N.K. : La France est pour moi la capitale de la pâtisserie. J’ai toujours rêvé de travailler à Paris ! En 2018, avec les chefs Yannick Alléno et Aurélien Rivoire, j’ai appris comment passer du produit brut au dessert à l’assiette. J’ai été impressionnée par l’assiette pleine de saveurs, de textures et de températures différentes. Je faisais jusque-là uniquement des gâteaux et des pièces montées.
LTM : Comment travaillez-vous au labo du Park Hyatt Paris-Vendôme ?
N.K. : Je propose une idée au chef Jean-François, on discute, et on goûte ensemble. Mon équipe est très jeune, que des femmes, de cinq nationalités différentes. Nous sommes onze, une équipe du matin et une du soir. Je travaille les produits naturels. Ce qui est le plus important pour moi, c’est le goût ; puis la texture et les autres notes qui arrivent en bouche. Il faut goûter ! Je goûte tout le temps à tout ; on me surnomme parfois le hamster, pour mes joues. Nous avons en cuisine une échelle de maturité des fruits. Nous les préparons au moment précis, pour ne pas avoir besoin d’ajouter trop de sucre.



LTM : Votre galette des Rois est rectangulaire, la signature de votre audace ?

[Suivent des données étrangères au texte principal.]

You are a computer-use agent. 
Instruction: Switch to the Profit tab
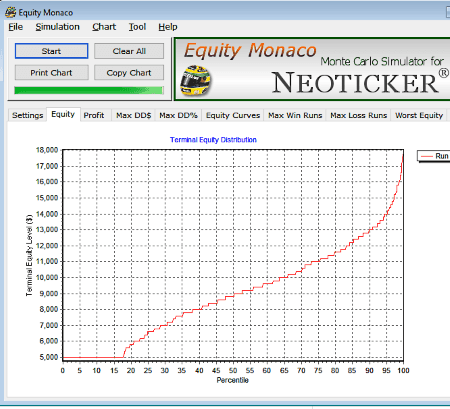pyautogui.click(x=94, y=115)
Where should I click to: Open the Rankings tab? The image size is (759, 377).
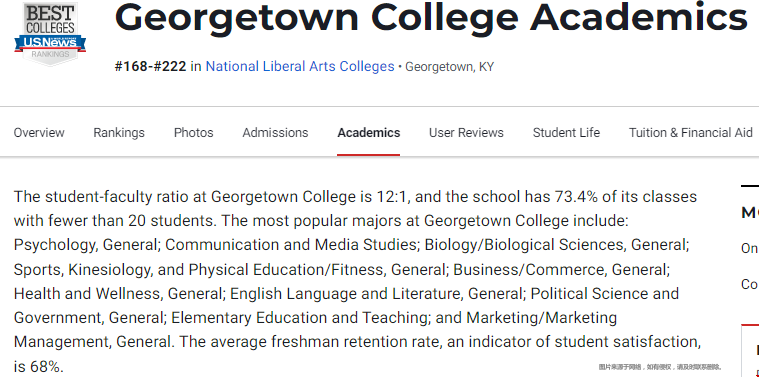click(119, 133)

N.K. : Elle reprend la forme de la place Vendôme vue du ciel, et s’inspire de la haute joaillerie. Au feuilleté et à la frangipane, j’ajoute une gelée d’oranges sanguines, qui apporte de l’acidité et de la fraîcheur. Et tout autour, on dépose des brillants, des amandes enrobées de cristaux d’isomalt.